Nadi Hajeh, July 09, 2010 - 2:13 am UTC

the estimated rows to be deleted is 67,000

explain plan for
delete from radius.radacct a
where a.acctstarttime < to_date('27-nov-2009','dd-mon-yyyy')


--------------------------------------------------------------------
| Id | Operation | Name | Rows | Bytes | Cost |
--------------------------------------------------------------------
| 0 | DELETE STATEMENT | | 193K| 21M| 38283 |
| 1 | DELETE | RADACCT | | | |
| 2 | TABLE ACCESS FULL | RADACCT | 193K| 21M| 38283 |
--------------------------------------------------------------------

explain plan for
delete /*+ INDEX (a RADACCT_STRTIME_IND) */ from radius.radacct a
where a.acctstarttime < to_date('27-nov-2009','dd-mon-yyyy')

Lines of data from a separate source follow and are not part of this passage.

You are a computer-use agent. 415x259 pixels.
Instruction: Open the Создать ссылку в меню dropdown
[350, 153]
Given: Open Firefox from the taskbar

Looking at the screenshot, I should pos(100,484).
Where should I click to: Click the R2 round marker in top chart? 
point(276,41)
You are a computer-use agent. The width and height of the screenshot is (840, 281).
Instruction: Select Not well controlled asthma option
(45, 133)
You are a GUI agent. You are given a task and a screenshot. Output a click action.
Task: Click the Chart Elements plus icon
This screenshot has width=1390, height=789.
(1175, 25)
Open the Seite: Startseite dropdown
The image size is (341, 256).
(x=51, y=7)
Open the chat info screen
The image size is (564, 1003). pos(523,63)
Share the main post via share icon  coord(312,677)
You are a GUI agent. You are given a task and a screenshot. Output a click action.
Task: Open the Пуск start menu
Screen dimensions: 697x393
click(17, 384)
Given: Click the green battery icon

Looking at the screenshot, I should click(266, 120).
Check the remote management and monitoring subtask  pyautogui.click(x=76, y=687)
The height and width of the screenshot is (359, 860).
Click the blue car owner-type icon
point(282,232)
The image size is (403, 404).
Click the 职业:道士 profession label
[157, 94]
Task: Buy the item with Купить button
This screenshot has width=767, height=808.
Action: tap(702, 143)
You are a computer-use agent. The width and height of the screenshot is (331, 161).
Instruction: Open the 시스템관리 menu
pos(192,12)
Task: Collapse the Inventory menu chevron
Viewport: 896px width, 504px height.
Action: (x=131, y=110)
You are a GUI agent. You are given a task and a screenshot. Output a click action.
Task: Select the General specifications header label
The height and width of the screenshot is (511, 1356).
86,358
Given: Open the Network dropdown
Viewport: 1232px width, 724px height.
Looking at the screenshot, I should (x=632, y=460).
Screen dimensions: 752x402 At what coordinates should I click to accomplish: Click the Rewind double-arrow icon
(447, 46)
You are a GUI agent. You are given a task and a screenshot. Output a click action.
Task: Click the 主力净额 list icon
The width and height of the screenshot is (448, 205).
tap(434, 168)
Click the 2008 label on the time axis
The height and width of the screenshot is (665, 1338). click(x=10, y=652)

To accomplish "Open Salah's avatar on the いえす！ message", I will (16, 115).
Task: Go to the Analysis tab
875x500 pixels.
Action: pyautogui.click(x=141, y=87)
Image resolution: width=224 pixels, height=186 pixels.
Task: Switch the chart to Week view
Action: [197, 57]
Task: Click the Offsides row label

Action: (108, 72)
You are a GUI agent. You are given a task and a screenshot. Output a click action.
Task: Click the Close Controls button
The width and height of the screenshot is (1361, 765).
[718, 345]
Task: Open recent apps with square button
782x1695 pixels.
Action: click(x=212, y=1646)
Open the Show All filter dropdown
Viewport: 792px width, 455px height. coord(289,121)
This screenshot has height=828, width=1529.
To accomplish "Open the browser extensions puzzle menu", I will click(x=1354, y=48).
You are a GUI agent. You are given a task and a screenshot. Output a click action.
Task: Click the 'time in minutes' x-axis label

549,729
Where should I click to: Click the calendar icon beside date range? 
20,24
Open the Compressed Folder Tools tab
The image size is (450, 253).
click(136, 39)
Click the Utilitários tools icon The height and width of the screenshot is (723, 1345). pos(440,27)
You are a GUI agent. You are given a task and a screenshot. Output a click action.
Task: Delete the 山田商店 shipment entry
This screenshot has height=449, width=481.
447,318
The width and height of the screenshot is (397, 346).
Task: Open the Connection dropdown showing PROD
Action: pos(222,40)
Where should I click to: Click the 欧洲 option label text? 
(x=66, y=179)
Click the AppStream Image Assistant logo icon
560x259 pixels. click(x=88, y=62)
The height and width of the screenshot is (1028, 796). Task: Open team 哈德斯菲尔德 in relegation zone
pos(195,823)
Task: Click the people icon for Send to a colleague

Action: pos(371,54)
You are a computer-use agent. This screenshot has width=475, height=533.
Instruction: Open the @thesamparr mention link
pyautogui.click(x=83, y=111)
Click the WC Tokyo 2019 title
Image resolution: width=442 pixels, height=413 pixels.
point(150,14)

-----------------------------------------------------------------------------
| Id | Operation | Name | Rows | Bytes | Cost |
-----------------------------------------------------------------------------
| 0 | DELETE STATEMENT | | 193K| 21M| 82445 |
| 1 | DELETE | RADACCT | | | |
| 2 | INDEX RANGE SCAN | RADACCT_STRTIME_IND | 193K| 21M| 890 |
-----------------------------------------------------------------------------


Tom Kyte
July 09, 2010 - 8:26 am UTC

where do you see 67,000 please.

the estimate I see is 193K - 193,000. I don't see 67,000 *anywhere*, where are you seeing it?


and why is it all of a sudden 193k, what happened to 3150K????? A little *consistency* is mandatory - you are really confusing everything here - stick with ONE problem, start to finish, be consistent with the numbers and use numbers that actually exist.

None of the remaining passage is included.